What to produce
Each line of the listing below should come back exactly as it is.

Provided data
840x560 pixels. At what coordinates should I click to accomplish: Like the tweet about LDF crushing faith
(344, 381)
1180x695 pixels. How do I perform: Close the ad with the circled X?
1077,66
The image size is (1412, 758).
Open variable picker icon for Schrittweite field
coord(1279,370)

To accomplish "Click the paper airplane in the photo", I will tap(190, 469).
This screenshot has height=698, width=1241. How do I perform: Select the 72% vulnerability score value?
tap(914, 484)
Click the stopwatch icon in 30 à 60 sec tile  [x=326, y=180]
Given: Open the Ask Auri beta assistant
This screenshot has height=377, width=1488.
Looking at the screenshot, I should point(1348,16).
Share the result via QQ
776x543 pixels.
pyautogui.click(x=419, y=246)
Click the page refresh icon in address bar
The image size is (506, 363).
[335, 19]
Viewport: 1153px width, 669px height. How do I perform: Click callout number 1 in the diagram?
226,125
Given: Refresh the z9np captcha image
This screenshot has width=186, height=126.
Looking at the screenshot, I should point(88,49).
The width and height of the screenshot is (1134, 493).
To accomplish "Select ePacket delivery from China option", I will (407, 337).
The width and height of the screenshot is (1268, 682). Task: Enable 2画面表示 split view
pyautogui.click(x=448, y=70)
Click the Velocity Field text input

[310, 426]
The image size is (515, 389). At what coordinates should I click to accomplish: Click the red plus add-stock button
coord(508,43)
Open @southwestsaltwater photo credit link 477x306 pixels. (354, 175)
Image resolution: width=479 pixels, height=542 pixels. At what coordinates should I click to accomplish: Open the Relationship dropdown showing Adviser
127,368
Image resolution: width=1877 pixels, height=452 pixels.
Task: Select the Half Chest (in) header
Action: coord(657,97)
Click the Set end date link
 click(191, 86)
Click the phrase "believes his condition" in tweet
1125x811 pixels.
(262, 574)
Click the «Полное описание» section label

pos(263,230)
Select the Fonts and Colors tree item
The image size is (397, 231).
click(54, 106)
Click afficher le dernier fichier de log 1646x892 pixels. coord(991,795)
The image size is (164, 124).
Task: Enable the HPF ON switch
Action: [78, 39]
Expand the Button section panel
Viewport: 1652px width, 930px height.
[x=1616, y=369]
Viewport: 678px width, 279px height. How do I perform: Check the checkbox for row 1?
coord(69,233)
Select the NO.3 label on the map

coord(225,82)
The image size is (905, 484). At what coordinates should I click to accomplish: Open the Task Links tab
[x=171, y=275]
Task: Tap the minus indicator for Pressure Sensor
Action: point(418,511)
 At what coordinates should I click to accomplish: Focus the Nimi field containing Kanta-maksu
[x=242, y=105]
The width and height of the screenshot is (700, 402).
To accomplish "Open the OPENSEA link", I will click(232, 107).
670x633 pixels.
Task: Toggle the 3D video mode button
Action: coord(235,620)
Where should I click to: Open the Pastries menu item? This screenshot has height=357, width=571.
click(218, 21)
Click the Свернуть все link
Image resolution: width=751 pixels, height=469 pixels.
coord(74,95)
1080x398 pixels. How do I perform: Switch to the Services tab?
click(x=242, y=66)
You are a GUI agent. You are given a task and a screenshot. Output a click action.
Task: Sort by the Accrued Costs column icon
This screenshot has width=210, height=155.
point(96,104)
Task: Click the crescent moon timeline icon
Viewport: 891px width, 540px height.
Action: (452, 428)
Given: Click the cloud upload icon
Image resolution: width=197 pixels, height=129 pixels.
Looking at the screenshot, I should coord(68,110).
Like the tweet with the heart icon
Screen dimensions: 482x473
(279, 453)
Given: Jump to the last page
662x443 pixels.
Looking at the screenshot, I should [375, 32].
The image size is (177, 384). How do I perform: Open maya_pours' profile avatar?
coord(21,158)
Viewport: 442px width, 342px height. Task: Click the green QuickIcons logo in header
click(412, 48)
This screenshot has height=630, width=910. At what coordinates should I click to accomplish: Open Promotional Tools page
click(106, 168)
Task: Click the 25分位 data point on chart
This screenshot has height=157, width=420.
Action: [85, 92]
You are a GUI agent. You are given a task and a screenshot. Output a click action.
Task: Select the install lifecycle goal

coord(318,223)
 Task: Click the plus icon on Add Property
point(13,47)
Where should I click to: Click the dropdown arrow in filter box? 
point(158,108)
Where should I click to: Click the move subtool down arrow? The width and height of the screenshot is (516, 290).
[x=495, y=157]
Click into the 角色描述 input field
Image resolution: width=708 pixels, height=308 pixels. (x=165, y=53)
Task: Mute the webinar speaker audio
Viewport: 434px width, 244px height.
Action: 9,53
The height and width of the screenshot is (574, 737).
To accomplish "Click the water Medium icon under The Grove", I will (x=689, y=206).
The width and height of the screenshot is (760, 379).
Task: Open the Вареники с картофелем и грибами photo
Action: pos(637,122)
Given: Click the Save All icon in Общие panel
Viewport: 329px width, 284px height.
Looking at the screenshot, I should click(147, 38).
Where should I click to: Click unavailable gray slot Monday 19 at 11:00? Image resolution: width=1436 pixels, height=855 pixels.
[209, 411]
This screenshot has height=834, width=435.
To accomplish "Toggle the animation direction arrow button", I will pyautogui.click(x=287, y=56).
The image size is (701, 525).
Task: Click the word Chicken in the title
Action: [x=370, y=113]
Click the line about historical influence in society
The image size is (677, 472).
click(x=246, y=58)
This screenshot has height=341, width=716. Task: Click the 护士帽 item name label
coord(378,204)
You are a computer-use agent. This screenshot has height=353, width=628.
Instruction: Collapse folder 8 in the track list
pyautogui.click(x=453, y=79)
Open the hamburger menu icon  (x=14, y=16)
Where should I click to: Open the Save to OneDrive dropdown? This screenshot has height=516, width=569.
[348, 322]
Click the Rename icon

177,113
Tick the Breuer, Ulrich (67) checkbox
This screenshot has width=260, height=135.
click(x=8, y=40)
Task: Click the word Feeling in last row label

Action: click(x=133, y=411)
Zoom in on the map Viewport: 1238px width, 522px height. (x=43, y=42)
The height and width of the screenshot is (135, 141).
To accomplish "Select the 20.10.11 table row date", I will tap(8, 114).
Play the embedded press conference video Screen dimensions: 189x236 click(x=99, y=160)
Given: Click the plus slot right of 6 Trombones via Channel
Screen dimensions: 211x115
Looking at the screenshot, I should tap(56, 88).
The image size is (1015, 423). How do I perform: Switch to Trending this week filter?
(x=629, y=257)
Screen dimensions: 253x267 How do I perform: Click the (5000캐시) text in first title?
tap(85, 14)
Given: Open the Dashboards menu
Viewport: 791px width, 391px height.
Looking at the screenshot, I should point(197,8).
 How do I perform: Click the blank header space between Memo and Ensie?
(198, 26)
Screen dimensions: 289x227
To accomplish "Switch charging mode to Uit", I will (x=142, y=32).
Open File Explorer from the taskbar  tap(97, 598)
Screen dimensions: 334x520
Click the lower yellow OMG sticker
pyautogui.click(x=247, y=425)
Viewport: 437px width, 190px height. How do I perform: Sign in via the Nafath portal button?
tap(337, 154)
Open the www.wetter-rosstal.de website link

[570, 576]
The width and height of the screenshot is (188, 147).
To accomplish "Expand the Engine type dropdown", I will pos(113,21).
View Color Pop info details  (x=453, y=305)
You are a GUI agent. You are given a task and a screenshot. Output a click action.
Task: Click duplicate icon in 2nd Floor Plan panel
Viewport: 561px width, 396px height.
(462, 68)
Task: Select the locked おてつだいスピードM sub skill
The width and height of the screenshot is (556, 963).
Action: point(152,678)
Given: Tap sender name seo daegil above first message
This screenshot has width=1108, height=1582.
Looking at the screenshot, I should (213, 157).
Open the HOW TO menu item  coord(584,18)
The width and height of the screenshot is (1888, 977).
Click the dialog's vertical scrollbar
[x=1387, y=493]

Task solution
840x560 pixels. At what coordinates should I click to accomplish: Like the tweet about LDF crushing faith
(344, 381)
1180x695 pixels. How do I perform: Close the ad with the circled X?
1077,66
The image size is (1412, 758).
Open variable picker icon for Schrittweite field
coord(1279,370)

To accomplish "Click the paper airplane in the photo", I will tap(190, 469).
This screenshot has height=698, width=1241. How do I perform: Select the 72% vulnerability score value?
tap(914, 484)
Click the stopwatch icon in 30 à 60 sec tile  [x=326, y=180]
Given: Open the Ask Auri beta assistant
This screenshot has height=377, width=1488.
Looking at the screenshot, I should point(1348,16).
Share the result via QQ
776x543 pixels.
pyautogui.click(x=419, y=246)
Click the page refresh icon in address bar
The image size is (506, 363).
[335, 19]
Viewport: 1153px width, 669px height. How do I perform: Click callout number 1 in the diagram?
226,125
Given: Refresh the z9np captcha image
This screenshot has width=186, height=126.
Looking at the screenshot, I should point(88,49).
The width and height of the screenshot is (1134, 493).
To accomplish "Select ePacket delivery from China option", I will (407, 337).
The width and height of the screenshot is (1268, 682). Task: Enable 2画面表示 split view
pyautogui.click(x=448, y=70)
Click the Velocity Field text input

[310, 426]
The image size is (515, 389). At what coordinates should I click to accomplish: Click the red plus add-stock button
coord(508,43)
Open @southwestsaltwater photo credit link 477x306 pixels. (354, 175)
Image resolution: width=479 pixels, height=542 pixels. At what coordinates should I click to accomplish: Open the Relationship dropdown showing Adviser
127,368
Image resolution: width=1877 pixels, height=452 pixels.
Task: Select the Half Chest (in) header
Action: coord(657,97)
Click the Set end date link
 click(191, 86)
Click the phrase "believes his condition" in tweet
1125x811 pixels.
(262, 574)
Click the «Полное описание» section label

pos(263,230)
Select the Fonts and Colors tree item
The image size is (397, 231).
click(54, 106)
Click afficher le dernier fichier de log 1646x892 pixels. coord(991,795)
The image size is (164, 124).
Task: Enable the HPF ON switch
Action: [78, 39]
Expand the Button section panel
Viewport: 1652px width, 930px height.
[x=1616, y=369]
Viewport: 678px width, 279px height. How do I perform: Check the checkbox for row 1?
coord(69,233)
Select the NO.3 label on the map

coord(225,82)
The image size is (905, 484). At what coordinates should I click to accomplish: Open the Task Links tab
[x=171, y=275]
Task: Tap the minus indicator for Pressure Sensor
Action: point(418,511)
 At what coordinates should I click to accomplish: Focus the Nimi field containing Kanta-maksu
[x=242, y=105]
The width and height of the screenshot is (700, 402).
To accomplish "Open the OPENSEA link", I will click(232, 107).
670x633 pixels.
Task: Toggle the 3D video mode button
Action: coord(235,620)
Where should I click to: Open the Pastries menu item? This screenshot has height=357, width=571.
click(218, 21)
Click the Свернуть все link
Image resolution: width=751 pixels, height=469 pixels.
coord(74,95)
1080x398 pixels. How do I perform: Switch to the Services tab?
click(x=242, y=66)
You are a GUI agent. You are given a task and a screenshot. Output a click action.
Task: Sort by the Accrued Costs column icon
This screenshot has width=210, height=155.
point(96,104)
Task: Click the crescent moon timeline icon
Viewport: 891px width, 540px height.
Action: (452, 428)
Given: Click the cloud upload icon
Image resolution: width=197 pixels, height=129 pixels.
Looking at the screenshot, I should coord(68,110).
Like the tweet with the heart icon
Screen dimensions: 482x473
(279, 453)
Given: Jump to the last page
662x443 pixels.
Looking at the screenshot, I should [375, 32].
The image size is (177, 384). How do I perform: Open maya_pours' profile avatar?
coord(21,158)
Viewport: 442px width, 342px height. Task: Click the green QuickIcons logo in header
click(412, 48)
This screenshot has height=630, width=910. At what coordinates should I click to accomplish: Open Promotional Tools page
click(106, 168)
Task: Click the 25分位 data point on chart
This screenshot has height=157, width=420.
Action: [85, 92]
You are a GUI agent. You are given a task and a screenshot. Output a click action.
Task: Select the install lifecycle goal

coord(318,223)
 Task: Click the plus icon on Add Property
point(13,47)
Where should I click to: Click the dropdown arrow in filter box? 
point(158,108)
Where should I click to: Click the move subtool down arrow? The width and height of the screenshot is (516, 290).
[x=495, y=157]
Click into the 角色描述 input field
Image resolution: width=708 pixels, height=308 pixels. (x=165, y=53)
Task: Mute the webinar speaker audio
Viewport: 434px width, 244px height.
Action: 9,53
The height and width of the screenshot is (574, 737).
To accomplish "Click the water Medium icon under The Grove", I will (x=689, y=206).
The width and height of the screenshot is (760, 379).
Task: Open the Вареники с картофелем и грибами photo
Action: pos(637,122)
Given: Click the Save All icon in Общие panel
Viewport: 329px width, 284px height.
Looking at the screenshot, I should click(147, 38).
Where should I click to: Click unavailable gray slot Monday 19 at 11:00? Image resolution: width=1436 pixels, height=855 pixels.
[209, 411]
This screenshot has height=834, width=435.
To accomplish "Toggle the animation direction arrow button", I will pyautogui.click(x=287, y=56).
The image size is (701, 525).
Task: Click the word Chicken in the title
Action: [x=370, y=113]
Click the line about historical influence in society
The image size is (677, 472).
click(x=246, y=58)
This screenshot has height=341, width=716. Task: Click the 护士帽 item name label
coord(378,204)
You are a computer-use agent. This screenshot has height=353, width=628.
Instruction: Collapse folder 8 in the track list
pyautogui.click(x=453, y=79)
Open the hamburger menu icon  (x=14, y=16)
Where should I click to: Open the Save to OneDrive dropdown? This screenshot has height=516, width=569.
[348, 322]
Click the Rename icon

177,113
Tick the Breuer, Ulrich (67) checkbox
This screenshot has width=260, height=135.
click(x=8, y=40)
Task: Click the word Feeling in last row label

Action: click(x=133, y=411)
Zoom in on the map Viewport: 1238px width, 522px height. (x=43, y=42)
The height and width of the screenshot is (135, 141).
To accomplish "Select the 20.10.11 table row date", I will tap(8, 114).
Play the embedded press conference video Screen dimensions: 189x236 click(x=99, y=160)
Given: Click the plus slot right of 6 Trombones via Channel
Screen dimensions: 211x115
Looking at the screenshot, I should tap(56, 88).
The image size is (1015, 423). How do I perform: Switch to Trending this week filter?
(x=629, y=257)
Screen dimensions: 253x267 How do I perform: Click the (5000캐시) text in first title?
tap(85, 14)
Given: Open the Dashboards menu
Viewport: 791px width, 391px height.
Looking at the screenshot, I should point(197,8).
 How do I perform: Click the blank header space between Memo and Ensie?
(198, 26)
Screen dimensions: 289x227
To accomplish "Switch charging mode to Uit", I will (x=142, y=32).
Open File Explorer from the taskbar  tap(97, 598)
Screen dimensions: 334x520
Click the lower yellow OMG sticker
pyautogui.click(x=247, y=425)
Viewport: 437px width, 190px height. How do I perform: Sign in via the Nafath portal button?
tap(337, 154)
Open the www.wetter-rosstal.de website link

[570, 576]
The width and height of the screenshot is (188, 147).
To accomplish "Expand the Engine type dropdown", I will pos(113,21).
View Color Pop info details  (x=453, y=305)
You are a GUI agent. You are given a task and a screenshot. Output a click action.
Task: Click duplicate icon in 2nd Floor Plan panel
Viewport: 561px width, 396px height.
(462, 68)
Task: Select the locked おてつだいスピードM sub skill
The width and height of the screenshot is (556, 963).
Action: point(152,678)
Given: Tap sender name seo daegil above first message
This screenshot has width=1108, height=1582.
Looking at the screenshot, I should (213, 157).
Open the HOW TO menu item  coord(584,18)
The width and height of the screenshot is (1888, 977).
Click the dialog's vertical scrollbar
[x=1387, y=493]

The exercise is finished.